It's hard leaving. The mornings aren't so bad. He's been up and eaten, changed, dressed, had playtime or snuggles with daddy, eaten again and is a little sleepy when I hand him over. At lunch though, he doesn't have enough time with me to breastfeed properly. He spends 20-30 minutes trying to cuddle and alternating between feeding and smiling up at me adoringly. When its time to go my aunt has to practically pry him from my arms as I steal just one (hundred) more kiss and soak up another smile. It's agony sneaking out behind his back because if I see the love on his face and those big blue eyes watching me, I'll never leave again.
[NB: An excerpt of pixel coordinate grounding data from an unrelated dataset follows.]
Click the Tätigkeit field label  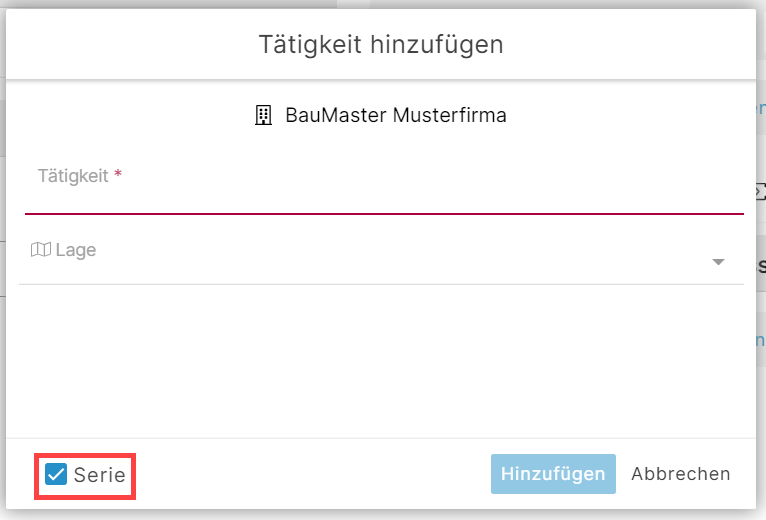(x=73, y=176)
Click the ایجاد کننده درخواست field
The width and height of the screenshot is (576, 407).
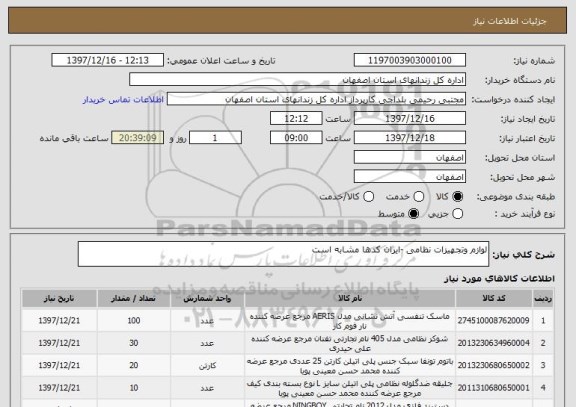click(316, 99)
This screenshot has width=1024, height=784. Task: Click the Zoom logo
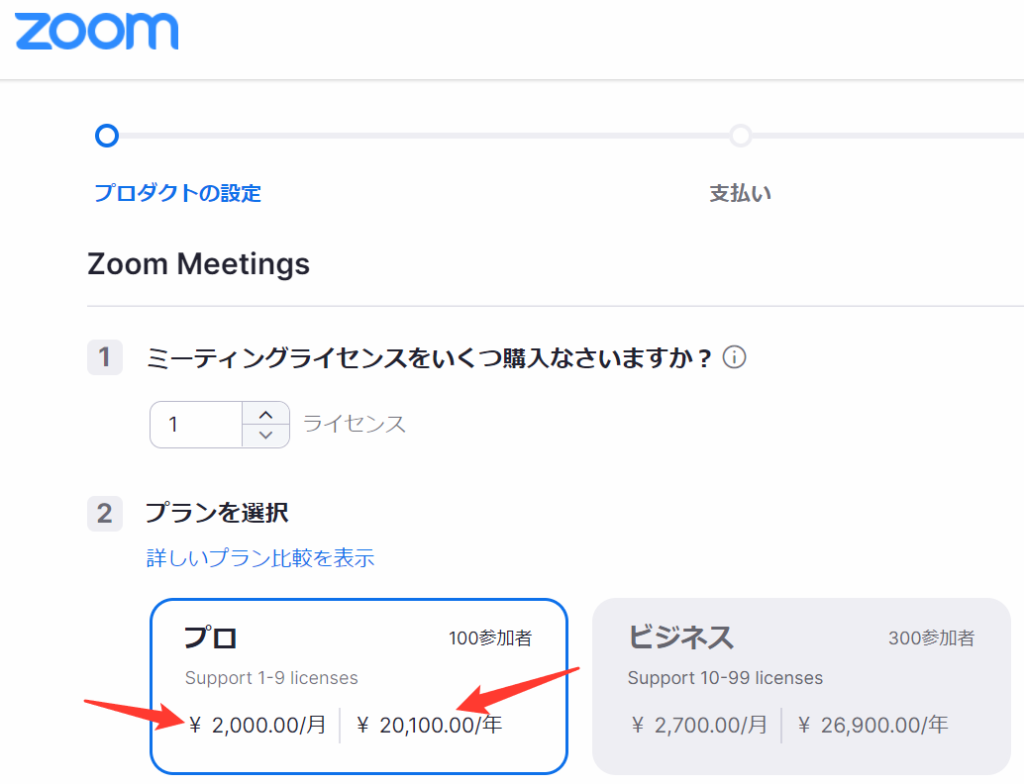[x=97, y=31]
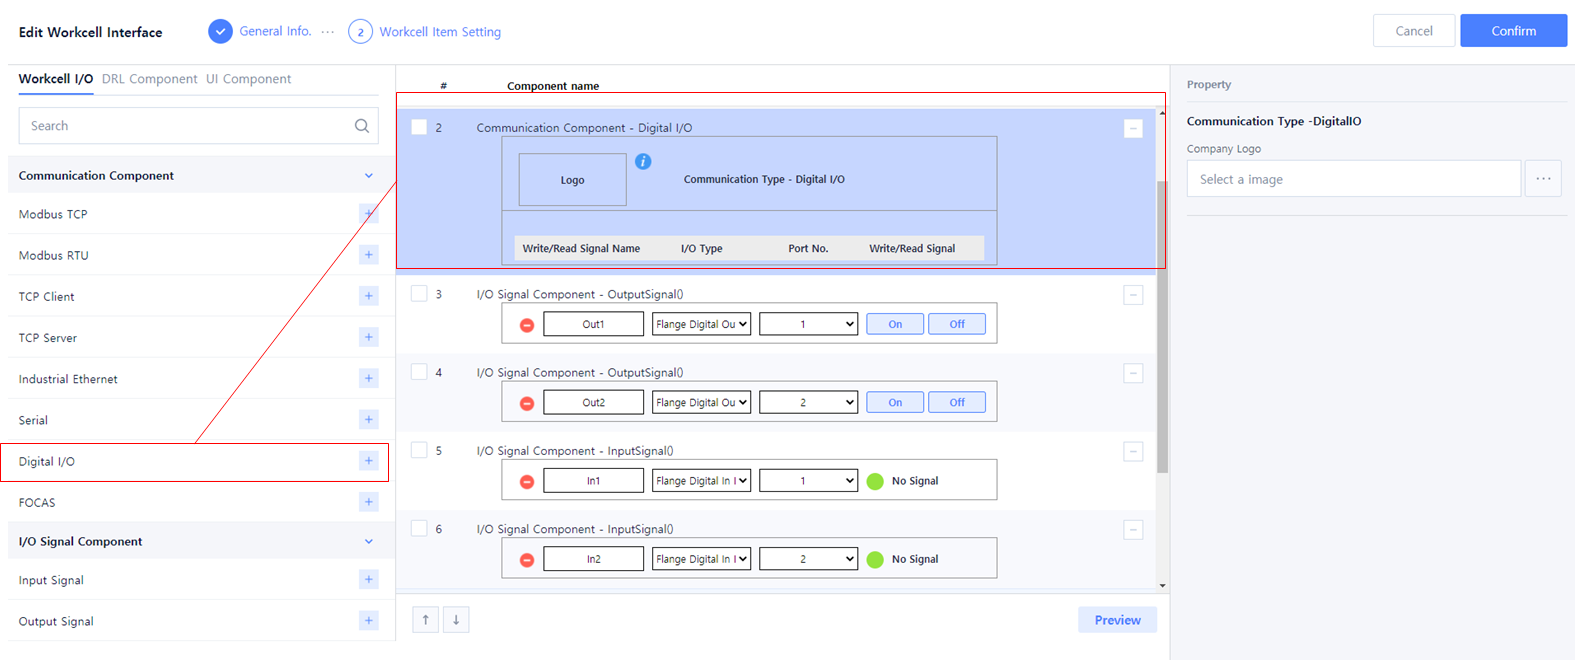Viewport: 1575px width, 660px height.
Task: Move selected component up with arrow
Action: (425, 620)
In the evenings he clings and I cling back because I have to make up for all the hugs, smiles, kisses I missed today. I miss being pregnant and having him with me all the time but I can't get enough of him. Time needs to slow down.
Time is supposed to make seperation easier but I don't see how. It's just a reminder of how much I'm missing. It would be great if I worked at a place that had daycare on the premises or I could work a few days from home even. Breaks & Lunch I could go breastfeed and see him more. In a way, I like getting adult time to conversate, organize my bills, budgets, etc. I already feel more competent and organized again.
But there's always the leaving and the missed smiles that trump the small pleasures of working (minus the paycheck which is why I work.)